ART. 6 : La participation, au lieu d’exclure la création, la rend intelligible en la mettant à notre portée.
On considère souvent l’acte créateur comme produisant hors de lui un ouvrage qui pourrait ensuite subsister sans lui ainsi que l’ouvrage d’un artisan. Mais il n’y a de pouvoir créateur que ce pouvoir de se créer, qui fait participer toutes les créatures à sa propre essence créatrice ; l’acte pur ne peut créer que des êtres et non point des choses. Quant aux choses, elles sont toujours un effet de l’acte participé, non point qu’il puisse jamais les tirer du néant, mais, en tant que choses, elles expriment sa limitation et sa passivité : elles sont la marque moins de sa perfection que de son impuissance. Et c’est pour cela que nous ne créons pas la matière ; il n’y a point pour elle de premier commencement ; nous la rencontrons toujours devant nous, et nous nous bornons à lui donner une forme toujours nouvelle. Elle est, pour ainsi dire, l’empreinte de notre activité dans une réalité que nous ne parvenons jamais à pénétrer tout à fait.
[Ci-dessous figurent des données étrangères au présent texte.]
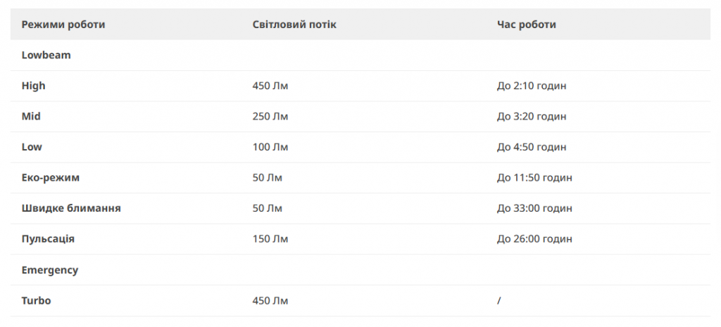Screen dimensions: 721x327
Task: Select the Lowbeam section row
Action: click(360, 55)
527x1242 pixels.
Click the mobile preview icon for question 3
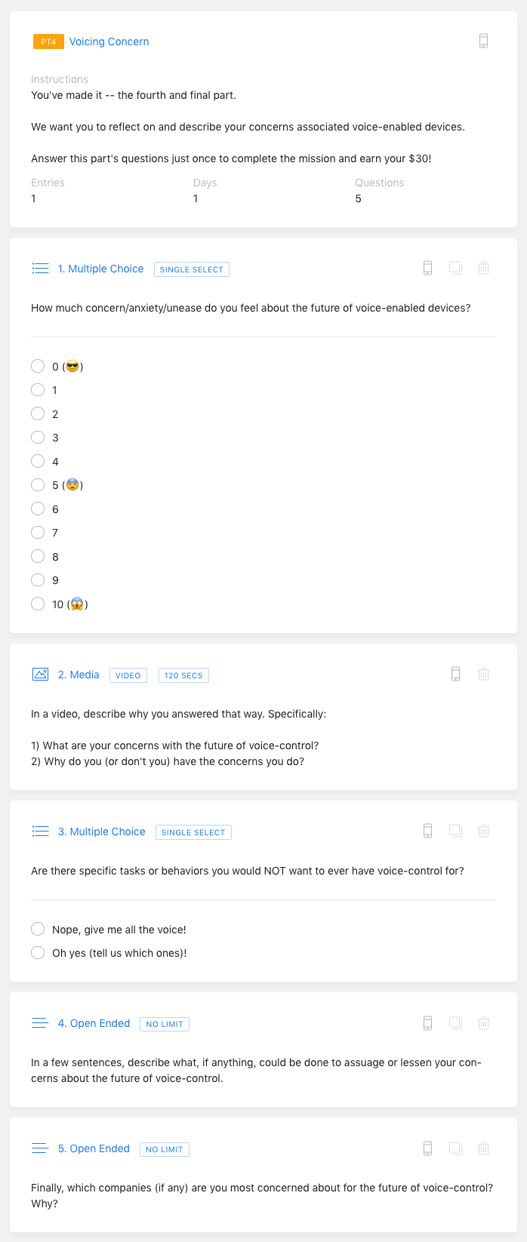427,831
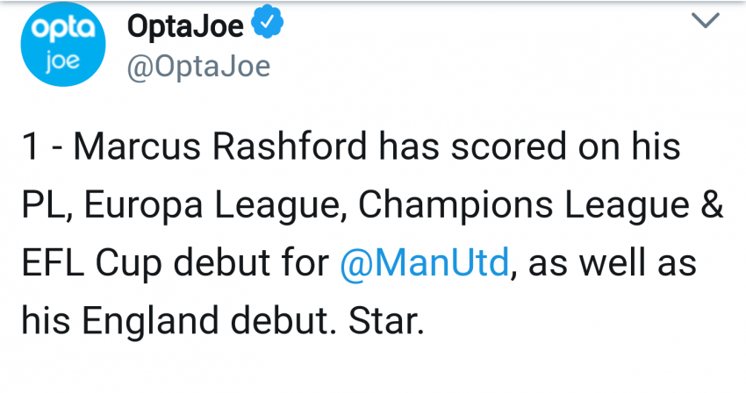Expand the tweet options chevron
The width and height of the screenshot is (746, 393).
(705, 20)

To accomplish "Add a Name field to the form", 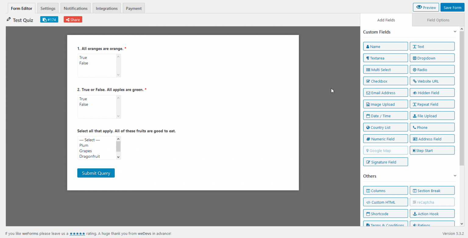I will pos(385,46).
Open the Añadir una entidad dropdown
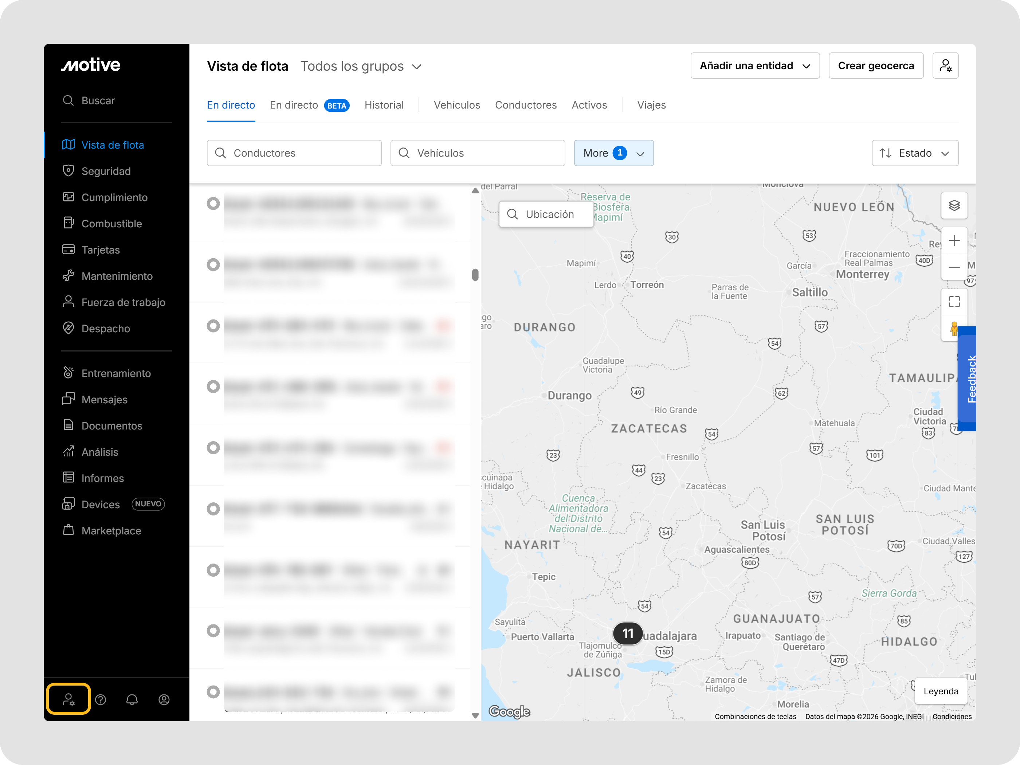This screenshot has width=1020, height=765. (754, 66)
C’est pour cela que la matière est toujours présente et toujours évanouissante, qu’aucun produit de l’activité ne subsiste comme chose indépendamment de cette activité même, c’est-à-dire de l’opération qui tout à l’heure l’a voulue ou de l’opération qui aujourd’hui la contemple.
Il semble pourtant que le propre de l’acte, ce soit d’engendrer un produit qui commence par en être la fin et qui en devient ensuite l’effet. Il faudrait alors que l’acte ne fût qu’un moyen et que sa raison d’être fût hors de lui ; et le produit de l’acte serait au-dessus de l’acte même. Mais le produit de l’acte ne peut être considéré ni comme son effet, puisqu’il est en un sens sa limitation et, pour ainsi dire, la trace qu’il laisse dans la totalité du réel, ni comme sa fin, puisqu’il ne peut y avoir de fin que spirituelle et que l’ouvrage que nous produisons n’a de sens que pour permettre à notre activité de s’exercer et, par conséquent, à notre vie spirituelle de se conquérir. Ainsi l’on peut dire que notre acte est toujours à la fois inférieur et supérieur à sa propre création, supérieur à elle puisqu’elle ne se soutient que par lui et qu’en droit il la dépasse toujours, et inférieur pourtant à elle, puisqu’il y a en elle une réponse que le réel lui adresse et qui pour ainsi dire l’achève.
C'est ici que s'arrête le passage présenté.